**Records shown**
--------------------
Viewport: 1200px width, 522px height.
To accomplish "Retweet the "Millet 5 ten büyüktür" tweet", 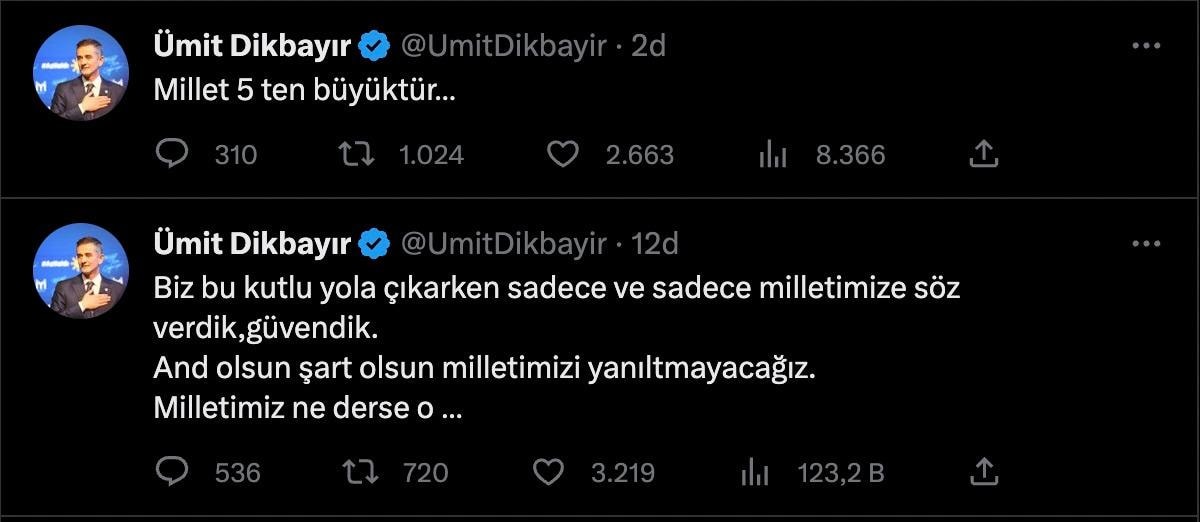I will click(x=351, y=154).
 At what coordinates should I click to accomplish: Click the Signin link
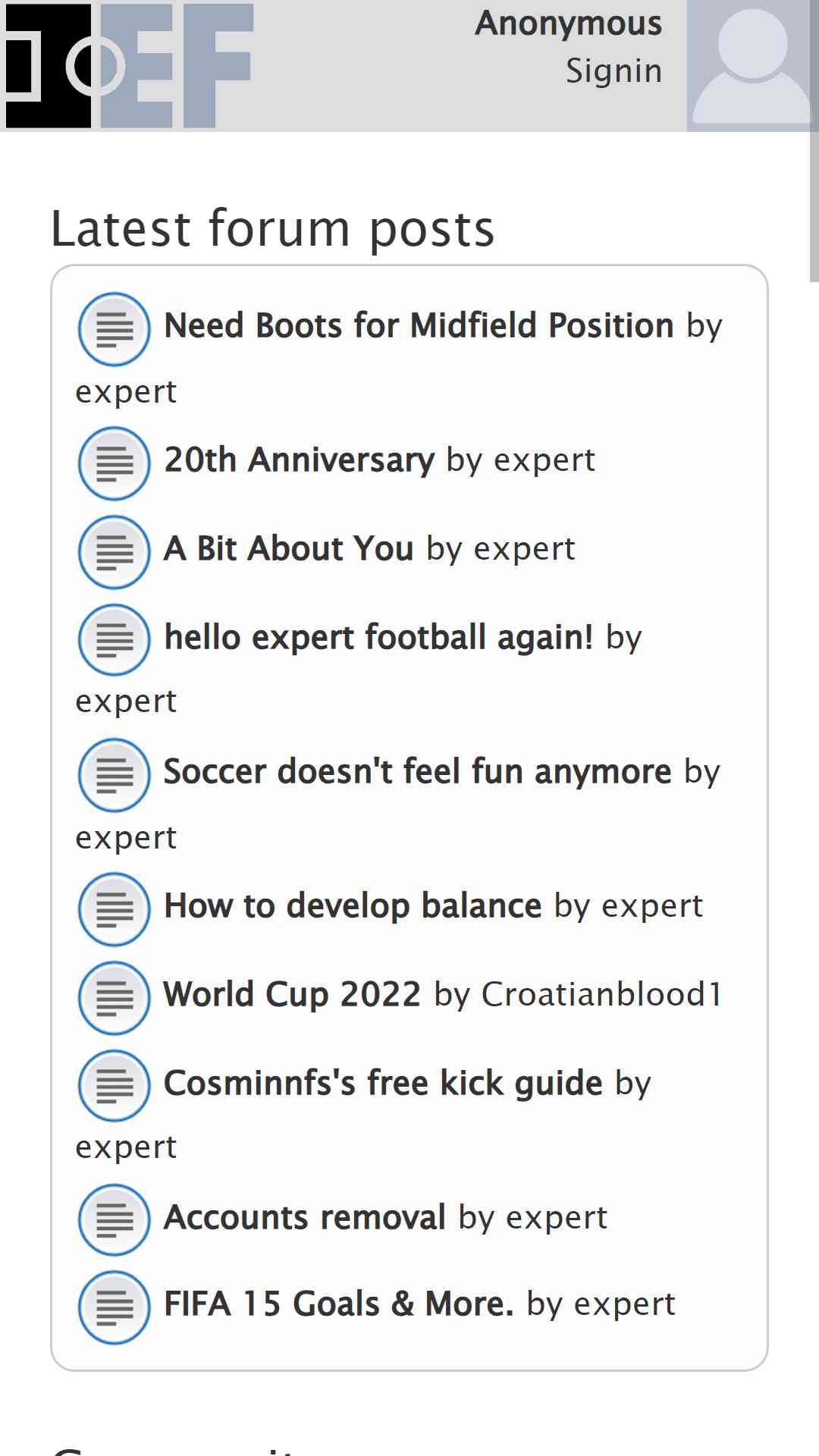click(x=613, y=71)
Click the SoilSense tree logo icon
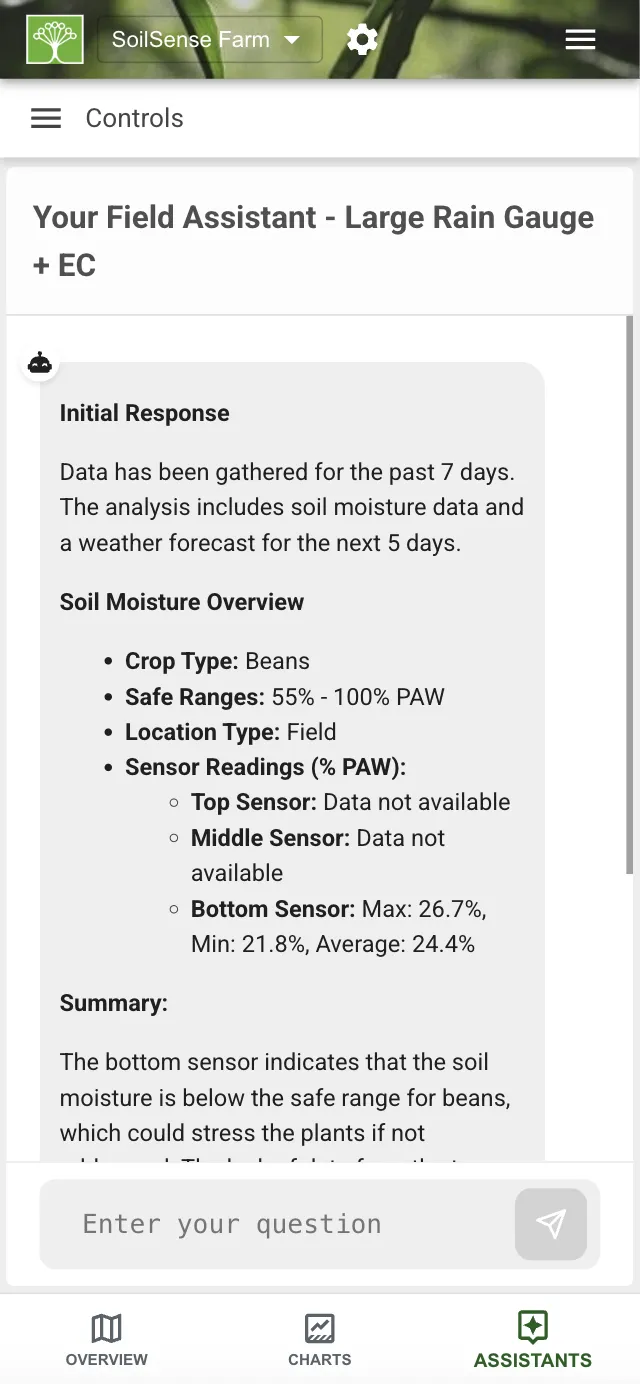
--------------------
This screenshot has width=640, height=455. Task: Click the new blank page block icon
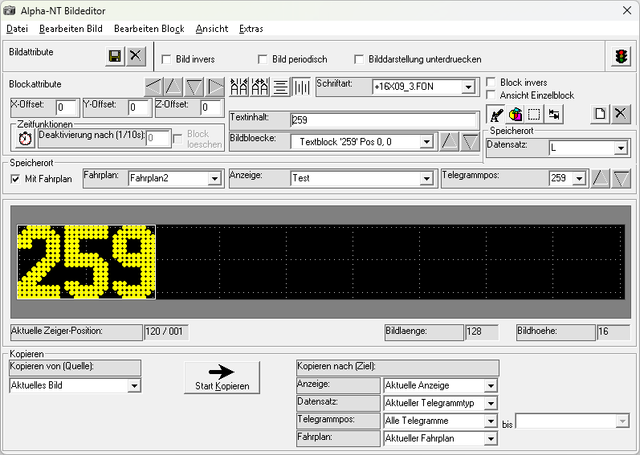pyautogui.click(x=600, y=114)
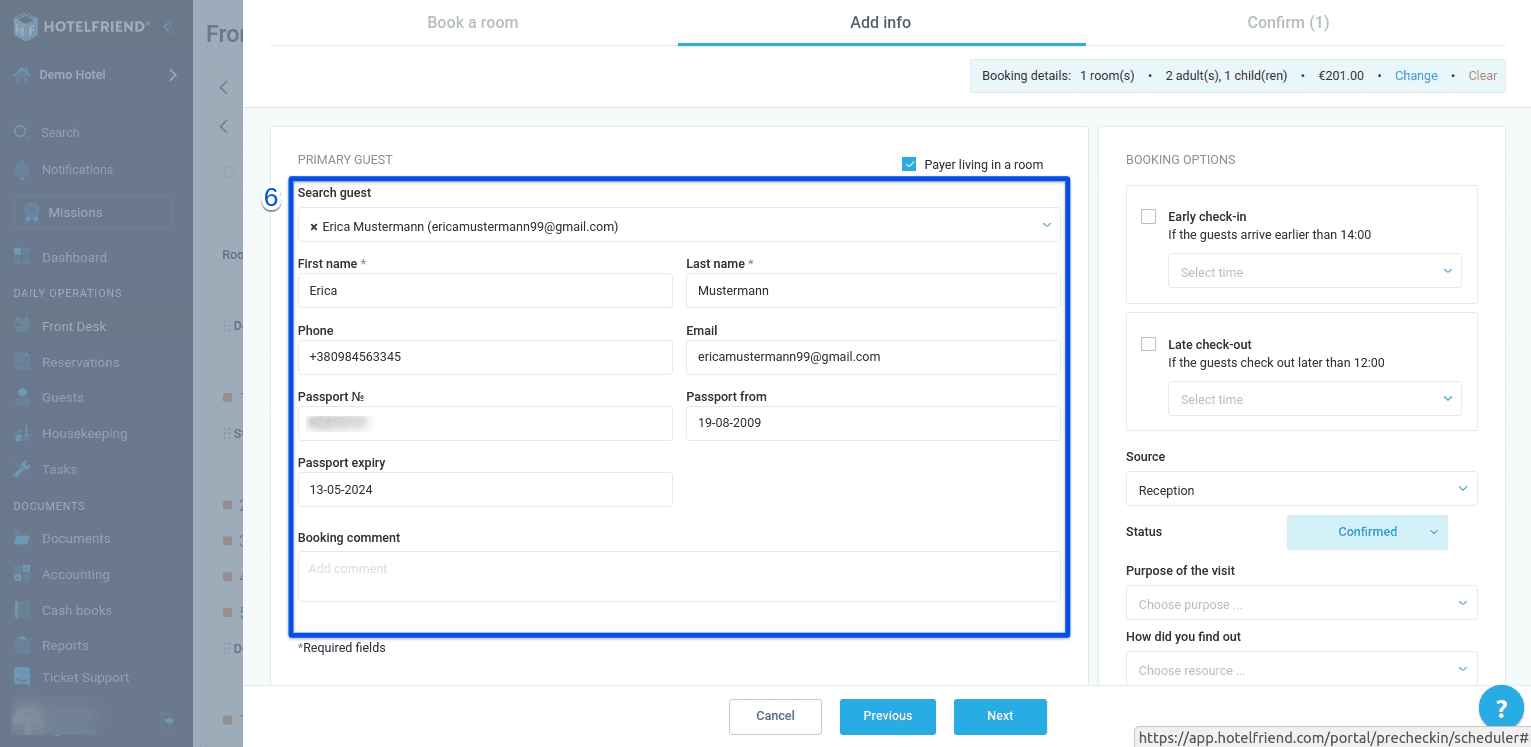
--------------------
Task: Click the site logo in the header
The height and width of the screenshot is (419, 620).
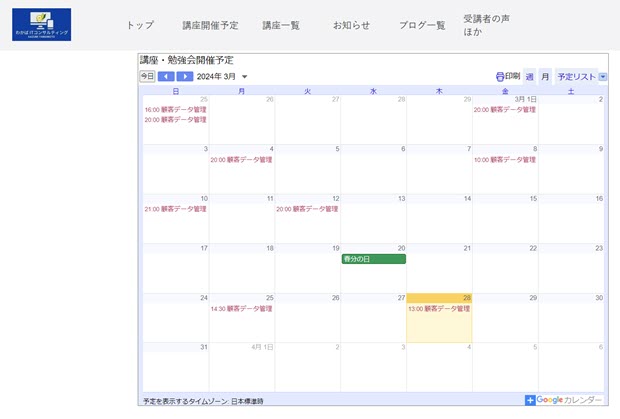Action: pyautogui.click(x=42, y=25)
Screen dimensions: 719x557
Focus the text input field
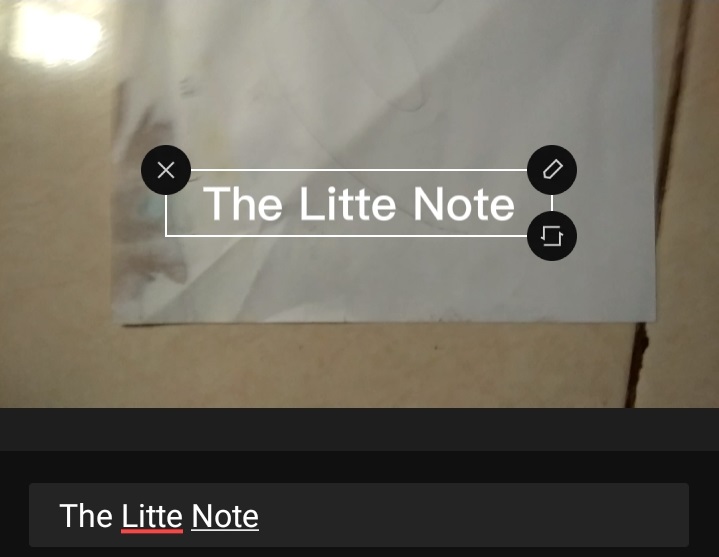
--------------------
**Brief**
One stretch of the lines above is wanted, from the line that contains "Screen dimensions: 719x557" through the line that contains "Focus the text input field". Output it exactly.

**Exercise response**
Screen dimensions: 719x557
Focus the text input field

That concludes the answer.